**WHAT THE EXERCISE ASKS:** List each line of the data below that contains the string "Click". Matches must have the same capitalization.

**PROVIDED INFORMATION:**
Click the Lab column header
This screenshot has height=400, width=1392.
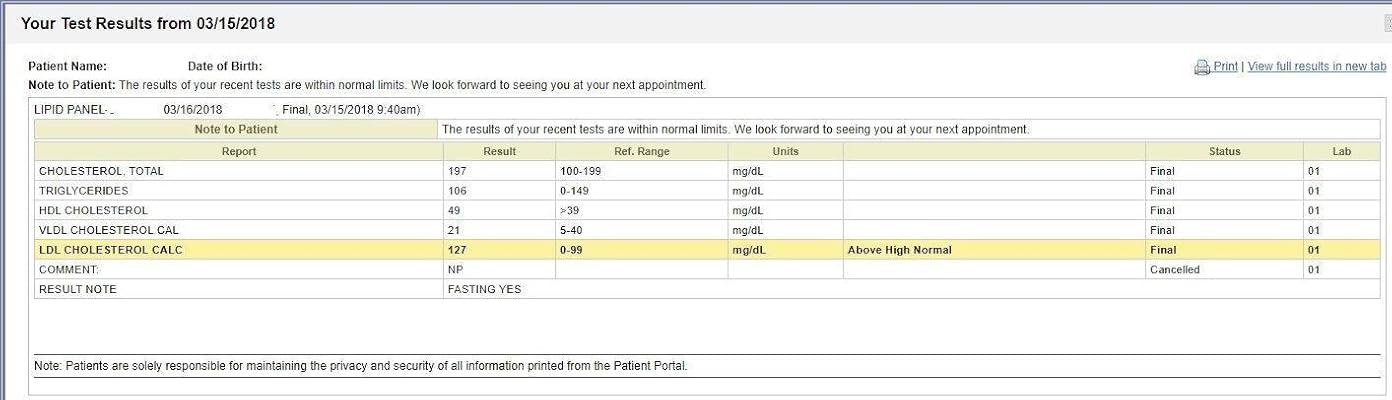[1341, 152]
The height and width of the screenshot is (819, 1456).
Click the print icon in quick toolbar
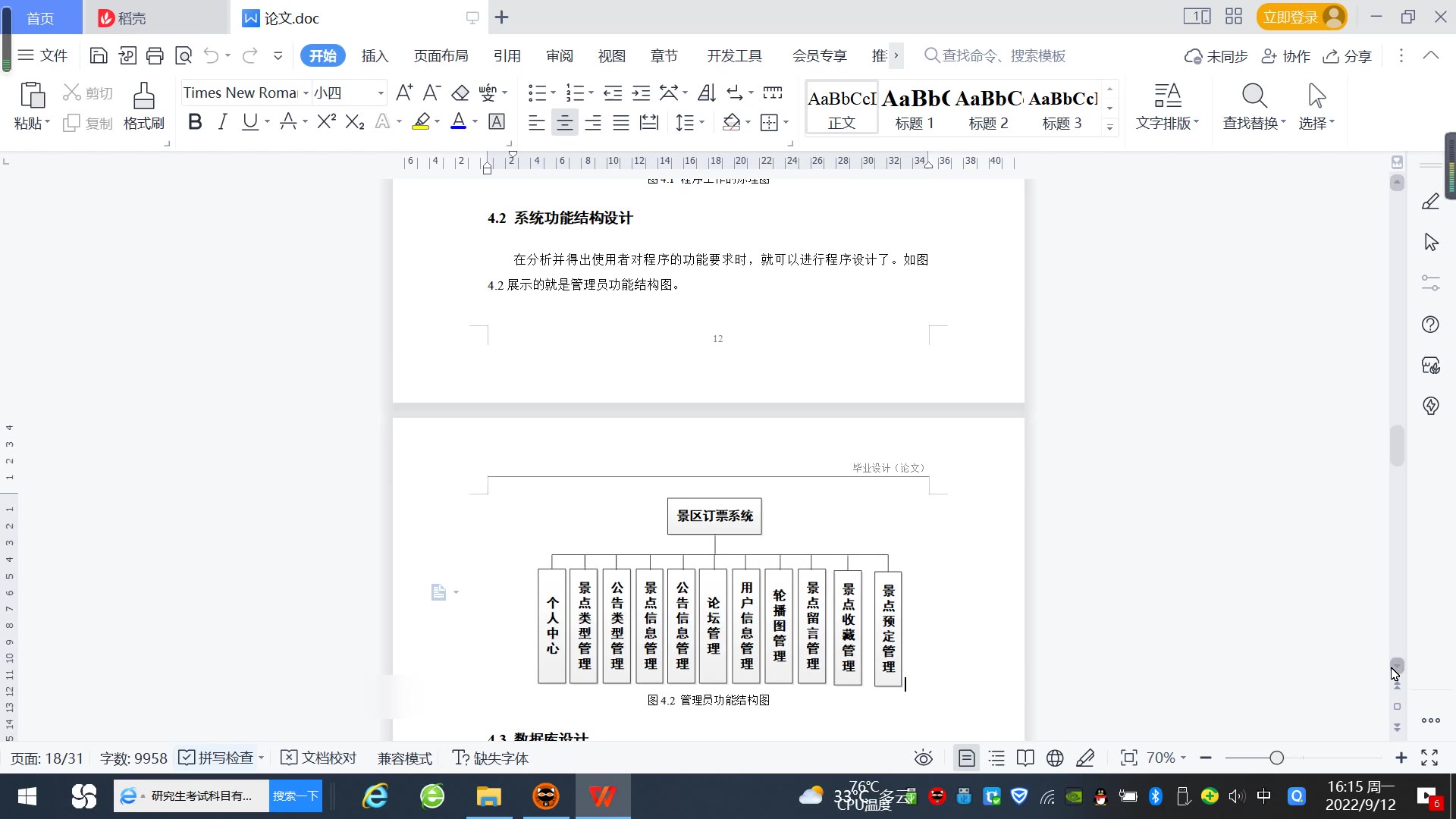155,55
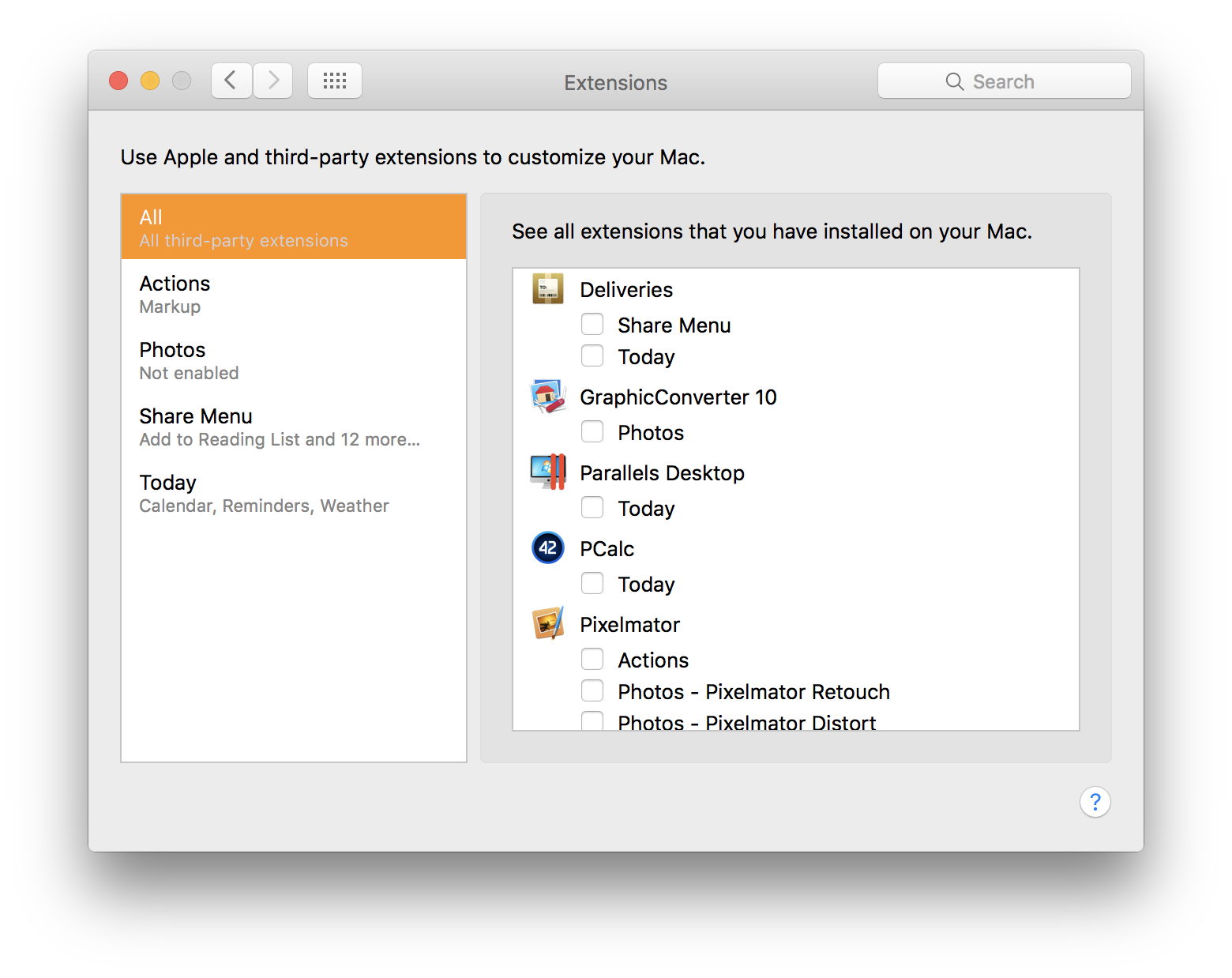Screen dimensions: 1232x978
Task: Open the Today category in sidebar
Action: point(293,493)
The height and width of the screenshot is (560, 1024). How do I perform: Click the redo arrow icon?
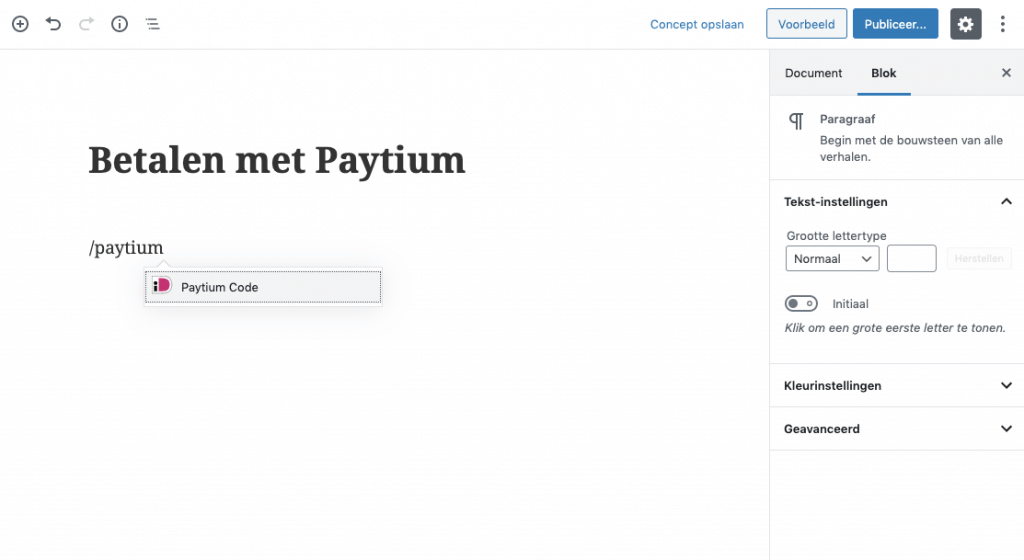pos(86,24)
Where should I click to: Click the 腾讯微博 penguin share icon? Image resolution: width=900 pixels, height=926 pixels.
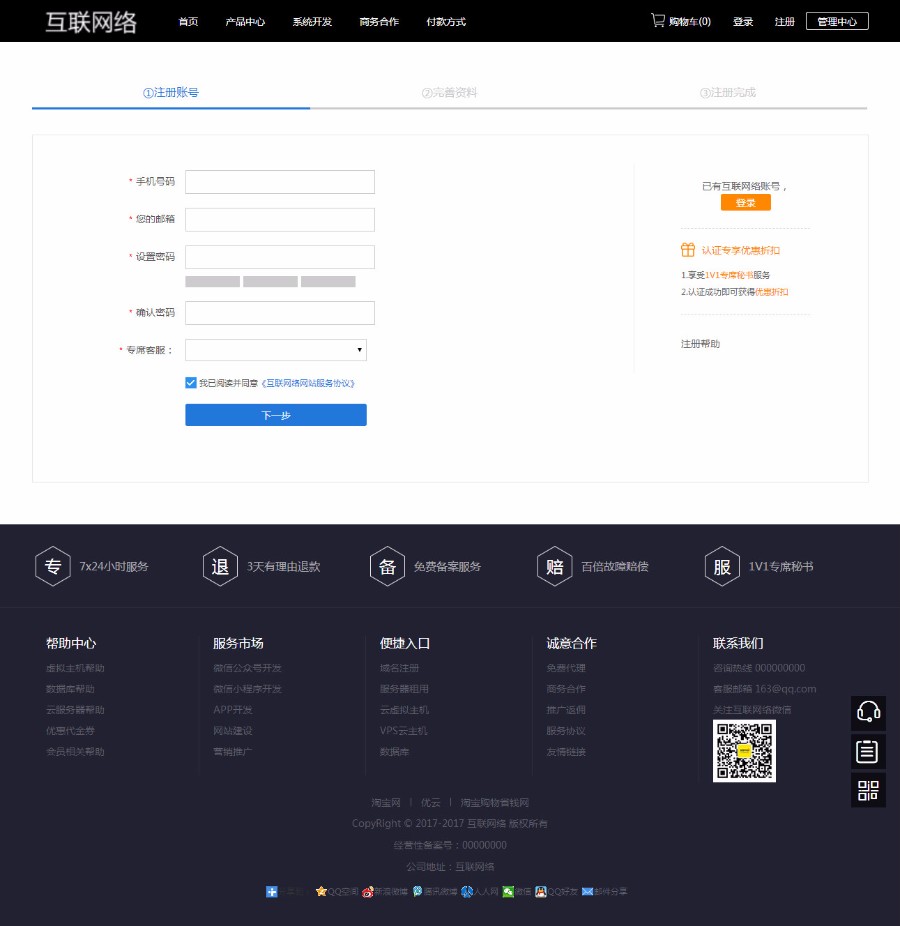415,891
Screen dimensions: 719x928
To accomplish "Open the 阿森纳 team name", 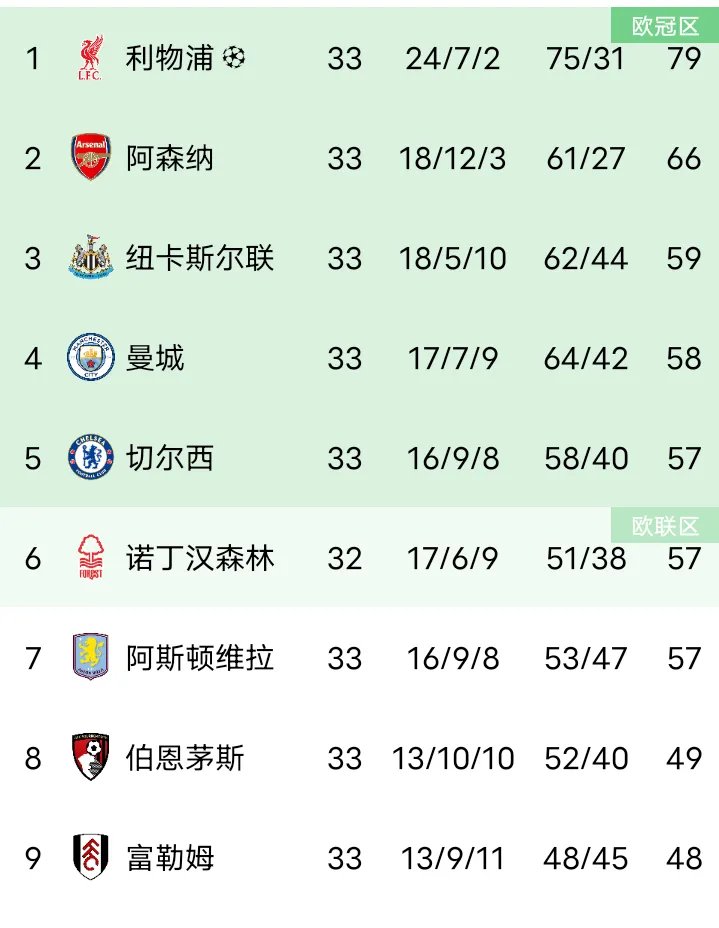I will [169, 158].
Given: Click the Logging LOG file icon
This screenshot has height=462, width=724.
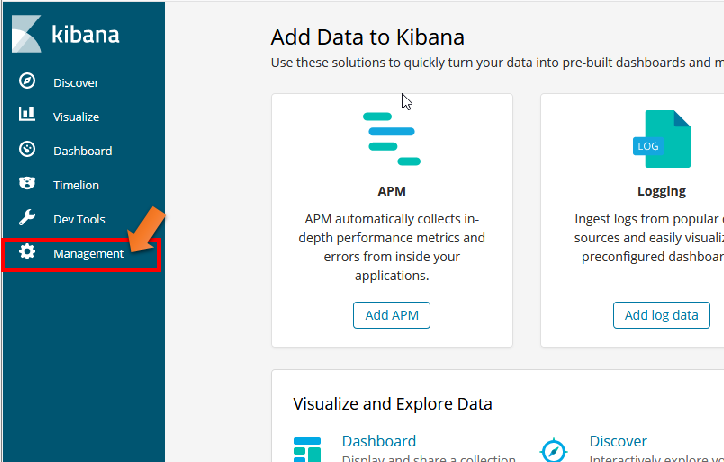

**RESULT:**
Click the Lab column header
Click the print icon in quick toolbar
The height and width of the screenshot is (560, 1024). How do I perform: Click the redo arrow icon?
Where should I click to: Click the 腾讯微博 penguin share icon? Image resolution: width=900 pixels, height=926 pixels.
Given: Click the Logging LOG file icon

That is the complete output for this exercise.